Thursday, October 10, 2019

The Mystery of Mr. McFeely & His Cigarettes

In the early days of the Neighborhood Archive, it was brought to my attention that one of the few catalogues of Neighborhood episodes that existed at that time -- the University of Pittsburgh's PittCat -- included a curious description for Episode 0037.

According to this description, at one point in the episode Mister Rogers "talks about how he is sometimes angered by Mr. McFeely's smoking."

Wait. What?!

Unfortunately, at that time there was no easy way to verify this information one way or the other. But it was detailed in this official academic catalogue, so it had to be true! Right? I mean, this episode was filmed in the late 1960s -- a time when smoking was much more socially acceptable than it is today.

Maybe Mr. McFeely was a indeed a smoker.

Not long after that, I had the opportunity for one of my first conversations directly with the staff of the Fred Rogers Company (now Fred Rogers Productions) -- some of whom would have been working on the Neighborhood program at that time.

But no one remembered anything. The response I got was one of curiosity but uncertainty. Sort of a "I don't think so. But maybe... I don't know."

It wasn't long after that when, with the help of the Fred Rogers Company, I began filling in gaps in the episode details found on the Neighborhood Archive site.

You'd better believe one of the first episodes I asked to see was Episode 0037! As I viewed the episode for the first time, I can't say I was surprised to find that there was no mention anywhere in the episode of Mr. McFeely (or anyone else) smoking.

With this new information -- or lack thereof -- the mystery continued as urban legends began to develop. The most common theory that surfaced was that a scene with Mr. McFeely smoking was originally in the episode but was replaced with new footage when the harmful effects of smoking started to be taken more seriously.

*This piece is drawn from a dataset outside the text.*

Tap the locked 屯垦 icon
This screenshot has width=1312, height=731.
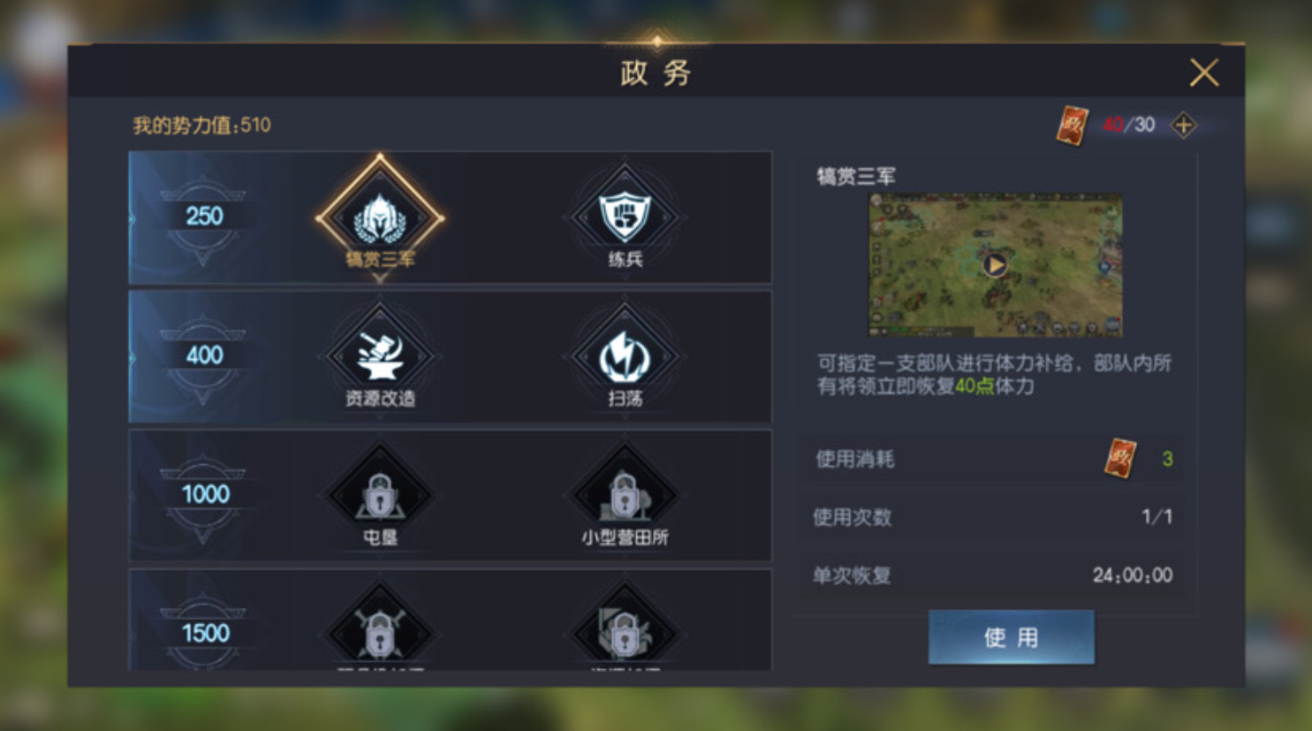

Pitched once again to those at the Fred Rogers Company, this theory could not be confirmed. In fact, at this time I learned that the University of Pittsburgh had been contacted about this content and expressed that the information in their system could not be changed. So even if the legend of the smoking Speedy Deliveryman was ultimately debunked, editing this information would require a significant amount of effort.

That's where the story stalled for many years -- with so many questions left unanswered.

Was Mr. McFeely ever a smoker? Was this originally part of a Neighborhood episode or not? Was this footage replaced? If so, is the original footage still in existence anywhere?

Fast forward to the late summer of 2019 -- over fifty years after Episode 0037 originally aired. It was at this time that an unexpected contact through Instagram opened the door to this mystery being solved once and for all!

We'll call the person who contacted me "J" so as to prevent a visit from the NIA (Neighborhood Intelligence Agency). J is a graduate of the University of Pittsburgh and, in the summer of 1994, he was one of the people responsible for writing the episode descriptions for the University Library System's online catalogue (called PittCat at the time). At that time, Mister Rogers' Neighborhood was still in production as he and a co-worker began with documenting current episodes and working their way back to those from 1968.

According to J, the summaries in PittCat were transcribed from forms originally written by Fred Rogers himself. Each form listed a brief description of the episode as well as any characters and contributors for the episode. The episode entries were created using a networked CRT monitor and took roughly 15-20 minutes to prepare and type each one.

What I found most interesting about this process was J's confirmation that any errors -- deliberate or accidental -- could not be corrected after the entry was submitted due to the fact that the information was then transmitted to the Library of Congress. When an item (regardless of the medium) was added to the Pitt collection, the first step of documentation was to see if a Library of Congress record already existed for that specific title. In the case of Mister Rogers' Neighborhood, of course, there was no Library of Congress record; hence, the need for J and his co-worker to create the entries. Once completed, the records were submitted to the OCLC (Online Catalogue of the Library of Congress). Pitt is considered a Federal Depository Library so the law requires this information to be shared with the Library of Congress. Once submitted, entries cannot be changed without official Library of Congress approval.

So back to Mr. McFeely and his alleged smoking habit.

As the process of entering information for each Neighborhood episode neared completion, J was growing tired of the tedium and found himself taking more frequent cigarette breaks. One morning, he was called into the office of his supervisor and reprimanded for his excessive time away from his responsibilities. In a passive-aggressive response to this confrontation, J wrote a line in the description for Episode 0037 about Mr. McFeely smoking.

The rest, friends and neighbors, is history.


1 comment:

Evelyn Kaehler said...

Great story! As a retired library cataloger, I can vouch for the accuracy of the description of the online cataloging process in the the 1990s. Those were the days! ;-) But OCLC has never been the "Online Catalogue of the Library of Congress." It was first called the Ohio College Library Center when it was founded in 1967, then the name was changed to Online Computer Library Center in 1981 as it expanded.